◆ Records:
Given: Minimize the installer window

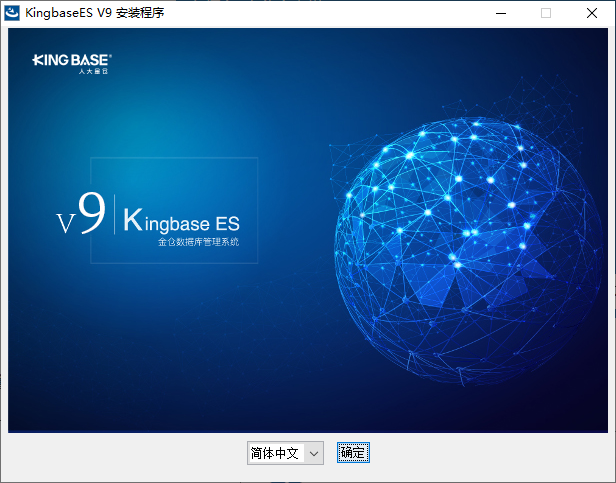Looking at the screenshot, I should [x=499, y=13].
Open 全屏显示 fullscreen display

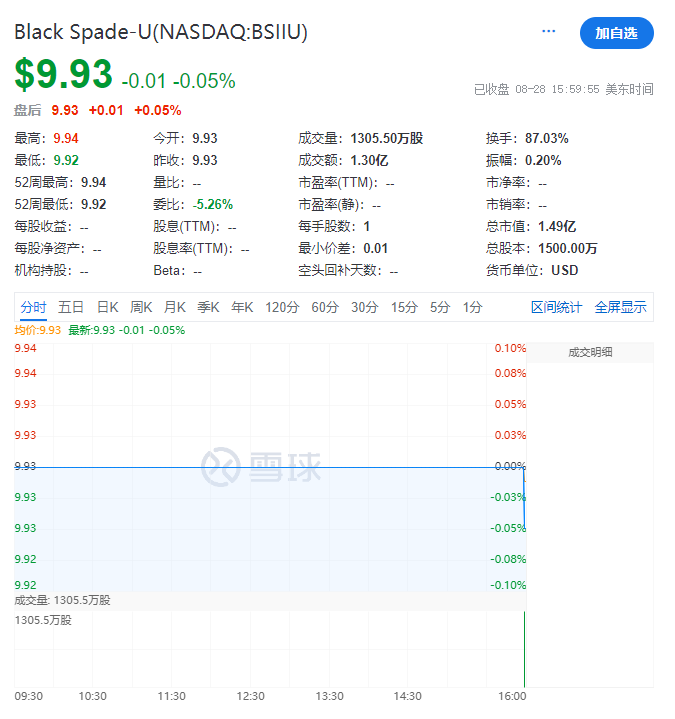pos(620,307)
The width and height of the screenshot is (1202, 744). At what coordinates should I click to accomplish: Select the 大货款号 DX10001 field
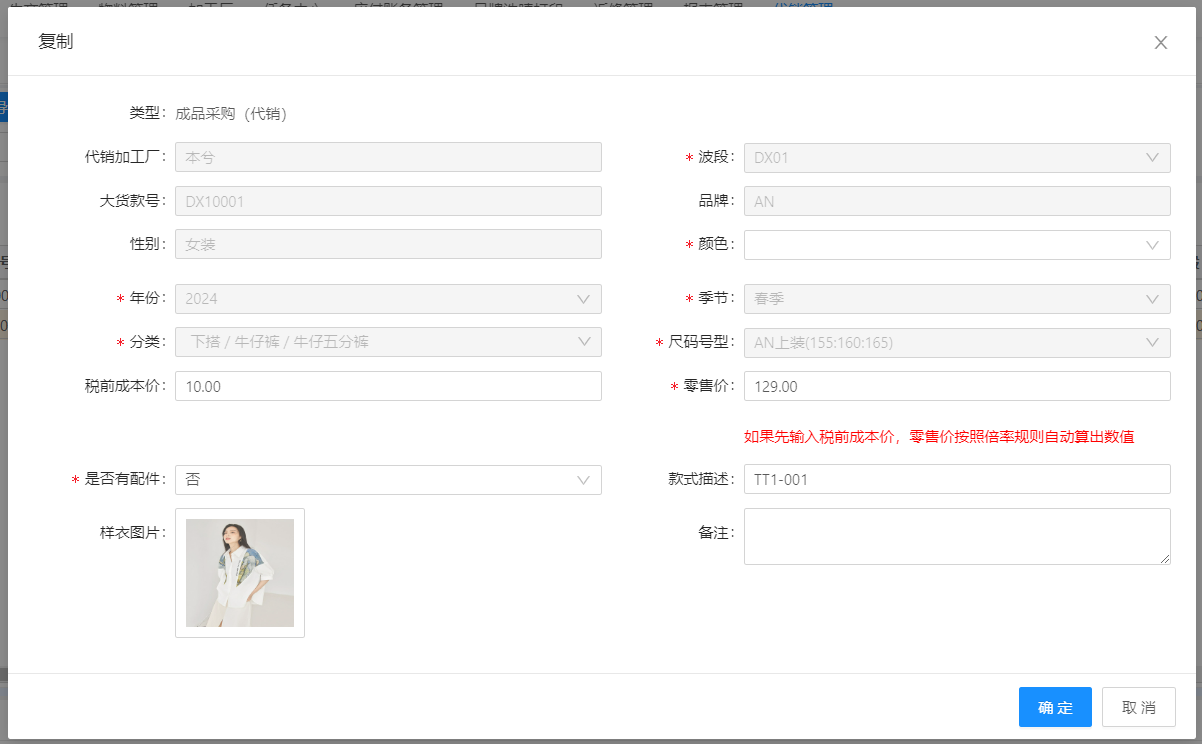tap(388, 202)
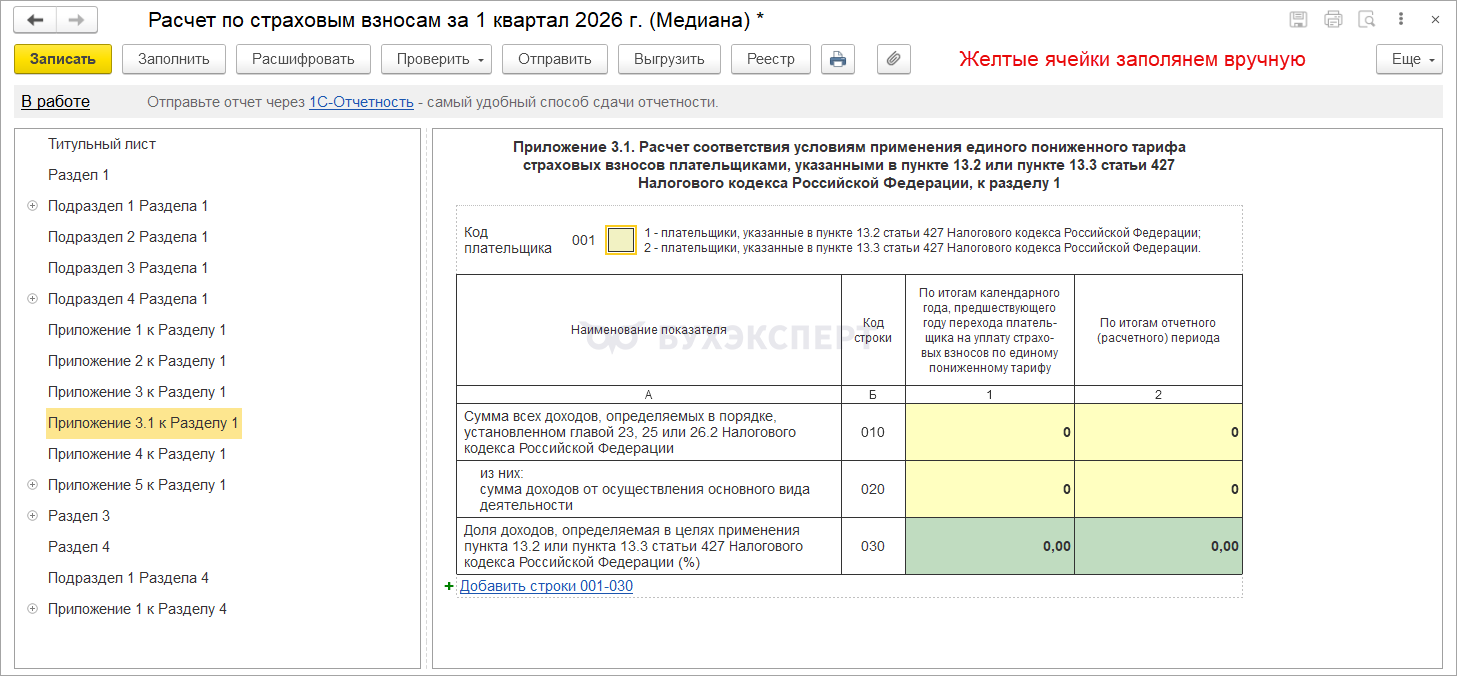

◆ Work to complete:
Transcribe the whole listing exactly but exclude images.

◆ Response to the task:
Given: Minimize the installer window

Looking at the screenshot, I should [x=499, y=13].
Open 全屏显示 fullscreen display

pos(620,307)
The width and height of the screenshot is (1202, 744). At what coordinates should I click to accomplish: Select the 大货款号 DX10001 field
tap(388, 202)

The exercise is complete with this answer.